The new Ironwood system brings transformative performance improvements and architectural advancements beyond previous Google TPUs. The immense computational needs of next-generation AI require operation through liquid-cooled clusters that contain up to 9,216 individual chips. The chips connect with each other and communicate at extreme speeds using an upgraded Inter-Chip Interconnect (ICI). The advanced interconnect technology plays a vital role in supporting data transfer efficiency while reducing communication delays across extensive distributed computing systems.

Google has designed this scalable architecture for use both by its internal research teams and for external developers who use Google Cloud Platform. Google plans to offer Ironwood in two distinct configurations: Google will offer two Ironwood configurations: a 256-chip server for small deployments and research projects and a full 9,216-chip cluster to handle demanding AI workloads and power large-scale production systems.

A fully configured Ironwood pod delivers immense computational power, with its performance hitting 42.5 Exaflops of inference capability. Ironwood delivers processing power that has never before been possible for complex AI workloads. Google specifications reveal that each Ironwood chip achieves a maximum throughput of 4,614 TFLOPs, which represents a substantial progression from past TPU generations.

A substantial expansion of memory capacity has taken place to meet the new processing demands. The Ironwood chip includes 192GB of high-bandwidth memory, which provides six times more storage capacity than the earlier Trillium TPU. With more on-chip memory, the TPU can handle bigger datasets and model parameters more effectively, which minimizes memory transfer requirements and boosts performance speed. The memory bandwidth reached a significant milestone of 7.2 Tbps, which represents a 4.5 times increase to ensure faster data retrieval and processing activities.

Benchmarking and Contextualizing Ironwood’s Capabilities

Google gives context for Ironwood’s abilities because comparing AI hardware directly presents challenges because benchmarking methodologies differ. FP8 precision serves as the main benchmark used by the company to assess Ironwood’s performance. The assertion that Ironwood “pods” achieve speeds 24 times greater than equivalent parts of leading supercomputers needs careful examination because those supercomputers may not have native support for FP8 precision. The varying hardware capabilities between systems can lead to inaccuracies and irrelevance in direct performance comparisons.
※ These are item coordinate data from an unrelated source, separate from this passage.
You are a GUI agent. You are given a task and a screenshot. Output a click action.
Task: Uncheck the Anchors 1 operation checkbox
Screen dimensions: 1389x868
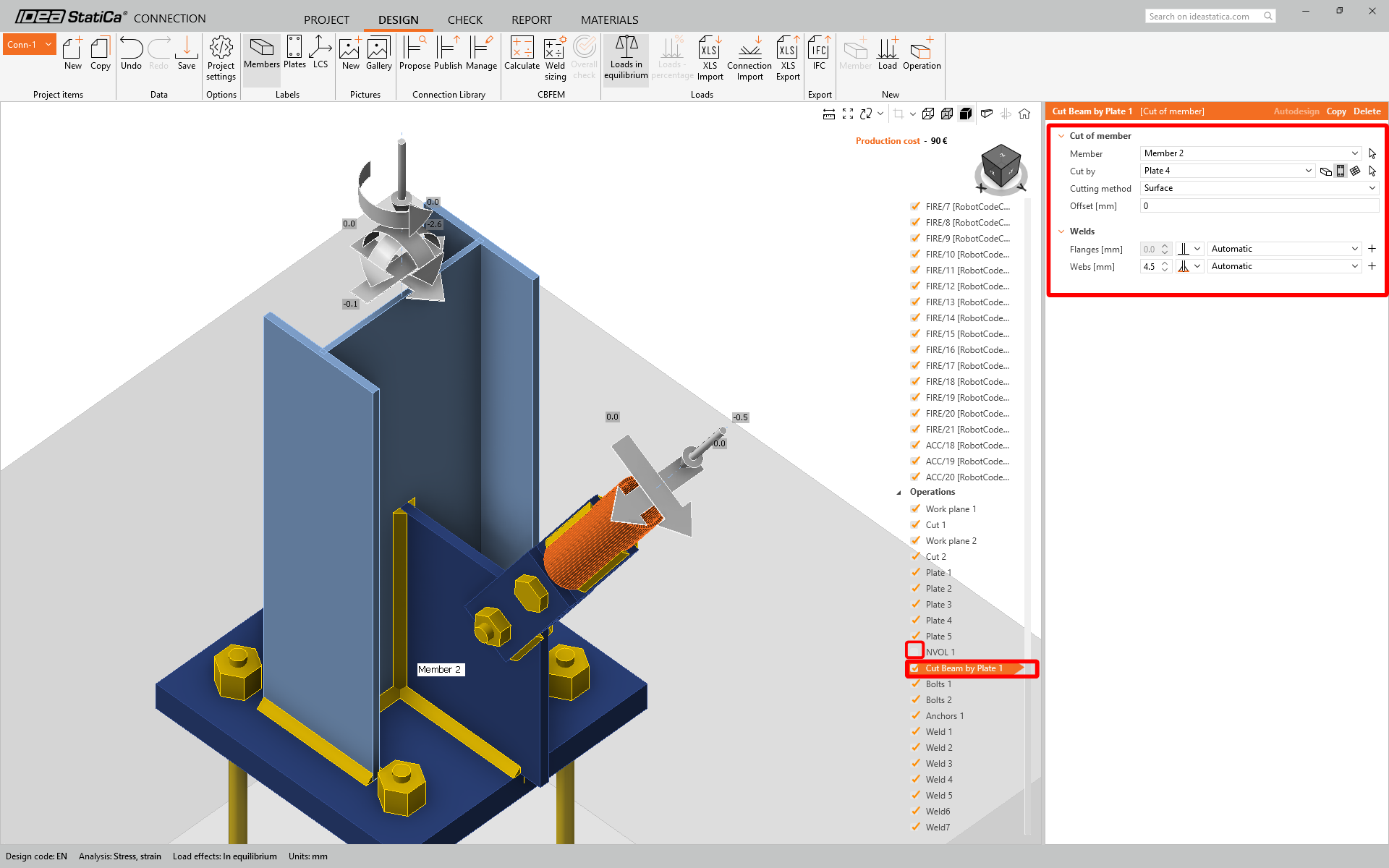pos(915,715)
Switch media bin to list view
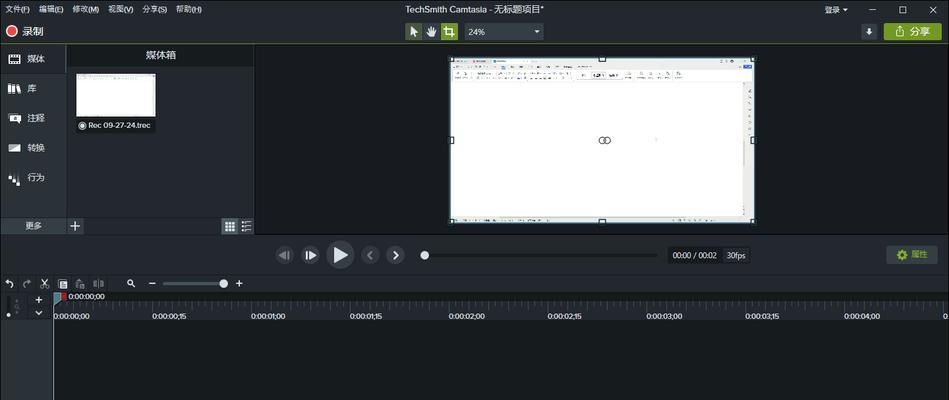Image resolution: width=949 pixels, height=400 pixels. point(246,227)
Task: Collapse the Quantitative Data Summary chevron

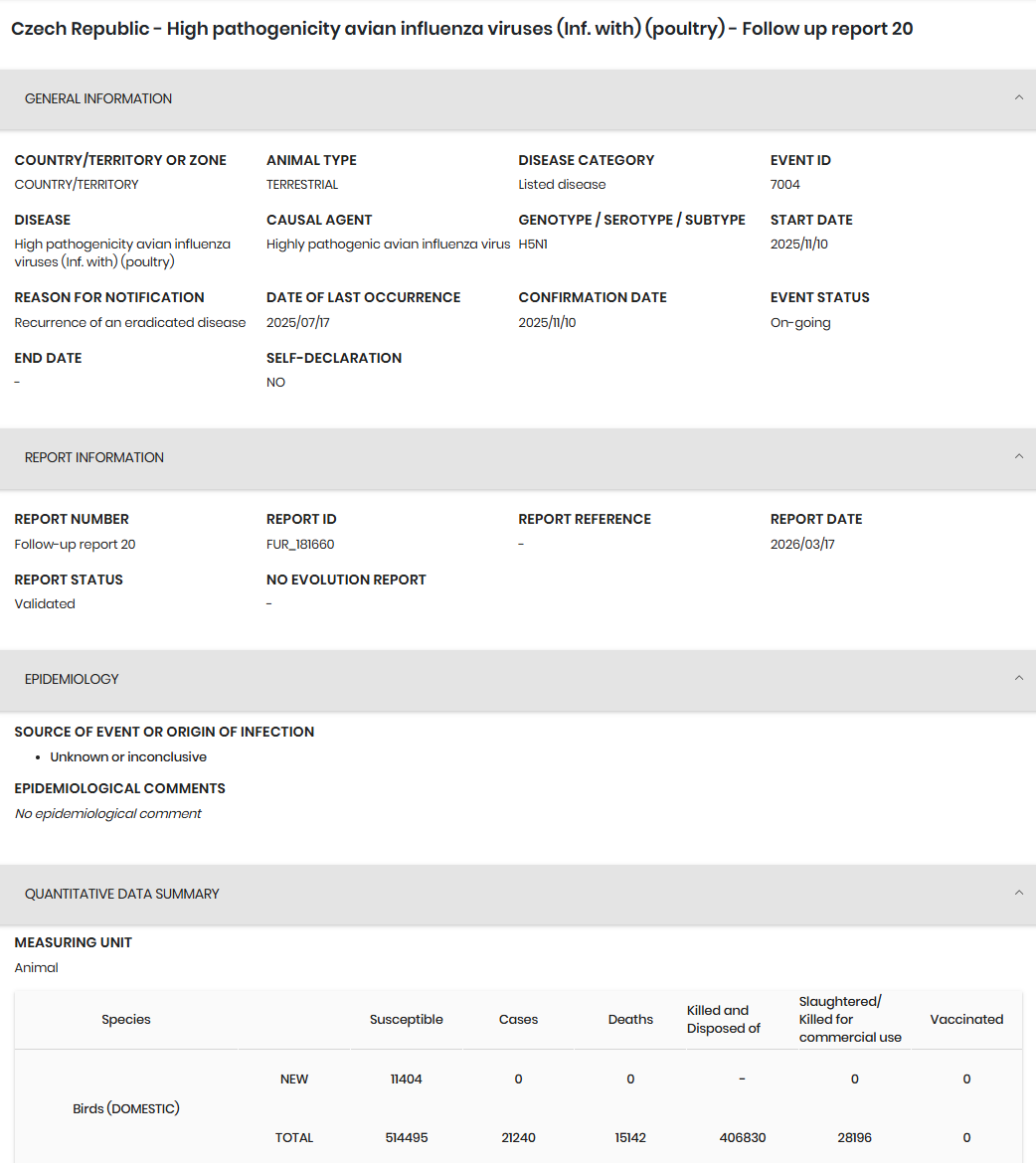Action: pos(1018,893)
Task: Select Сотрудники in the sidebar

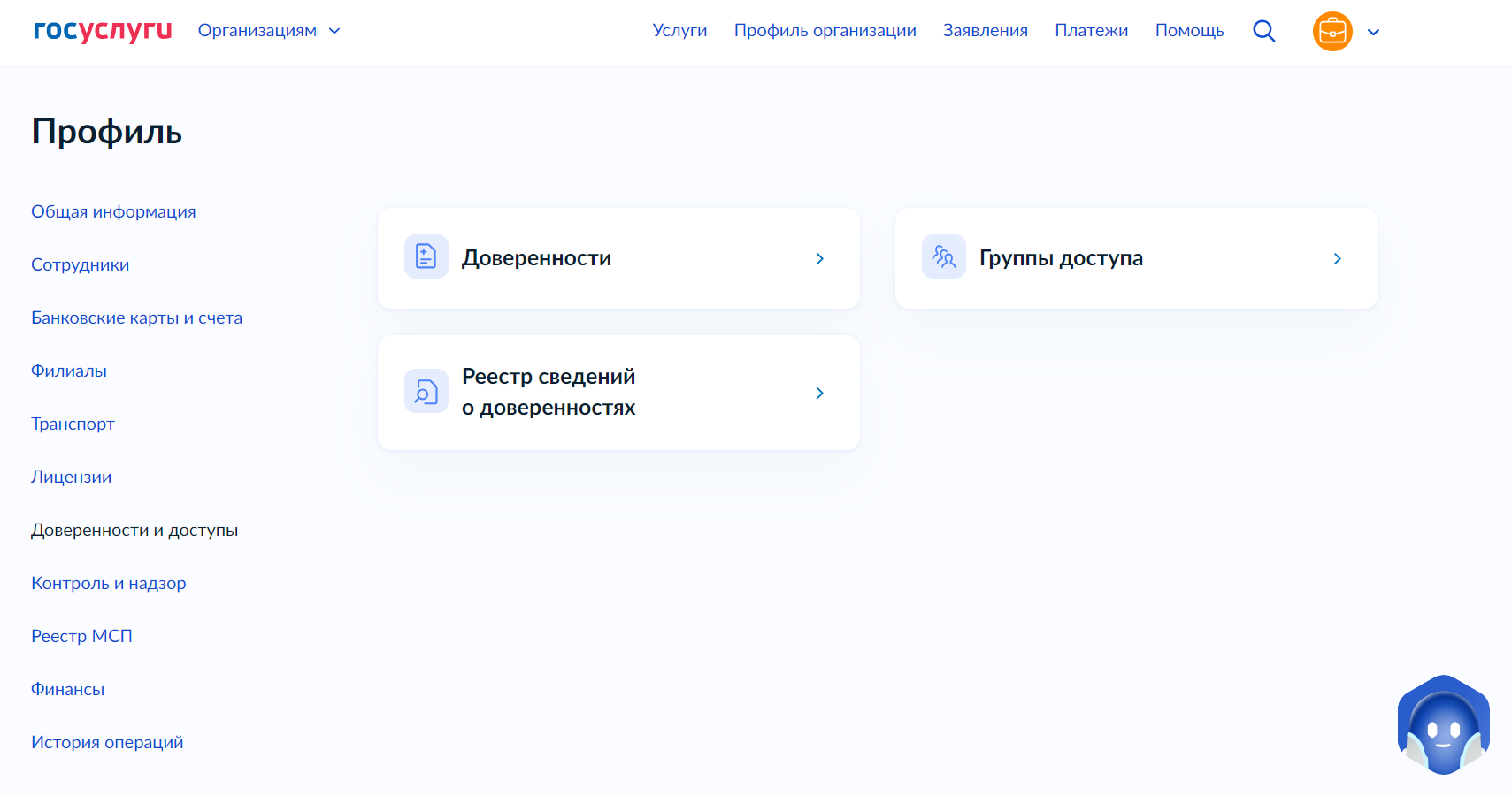Action: (80, 264)
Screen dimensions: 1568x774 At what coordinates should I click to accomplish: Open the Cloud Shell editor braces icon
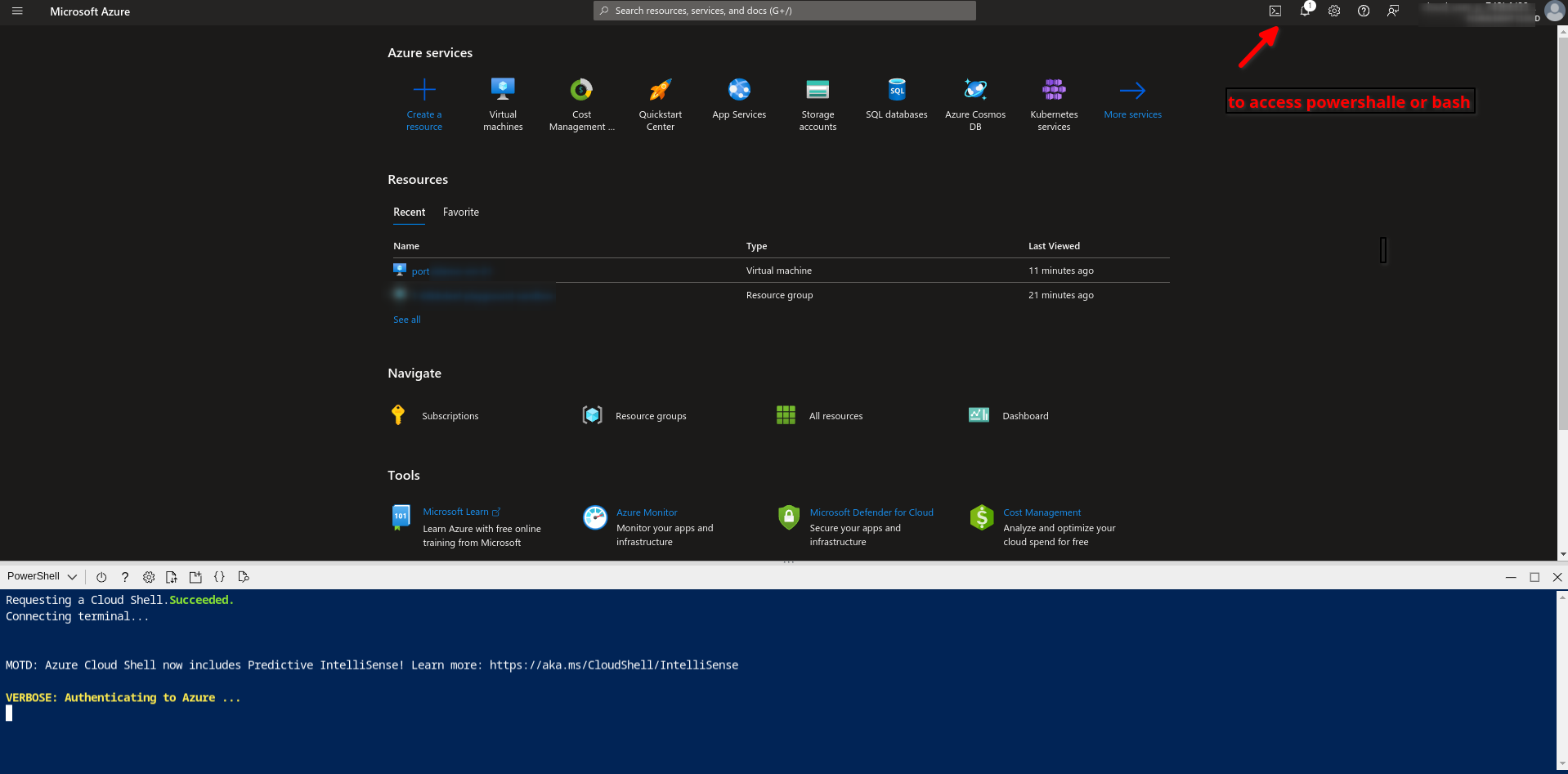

Direct performance comparisons did not feature Google’s TPU v6 (Trillium). Google claims Ironwood provides double the power efficiency compared to TPU v6 (Trillium), which shows substantial advancements in performance per watt. According to a Google spokesperson, Ironwood serves as the direct successor to TPU v5p while Trillium functions as the follow-up to the less powerful TPU v5e. The peak FP8 performance of Trillium reached approximately 918 TFLOPS.

Ironwood is setting new standards for Agentic AI development.

Ironwood’s superior speed, combined with expanded memory capacity and better power efficiency, will have a major influence on Google’s AI ecosystem while enabling more advanced AI applications. Ironwood will build on the existing powerful infrastructure that runs advanced large language models and systems like Gemini 2.5 to deliver expanded potential for agentic AI applications.

AI systems will obtain and analyze data from multiple sources to produce suitable responses or actions for users requiring little to no direct guidance. Google sees Ironwood as the fundamental drive behind the new period of advanced AI interactions which will lead to breakthroughs in natural language processing and machine learning as well as create more capable AI agents.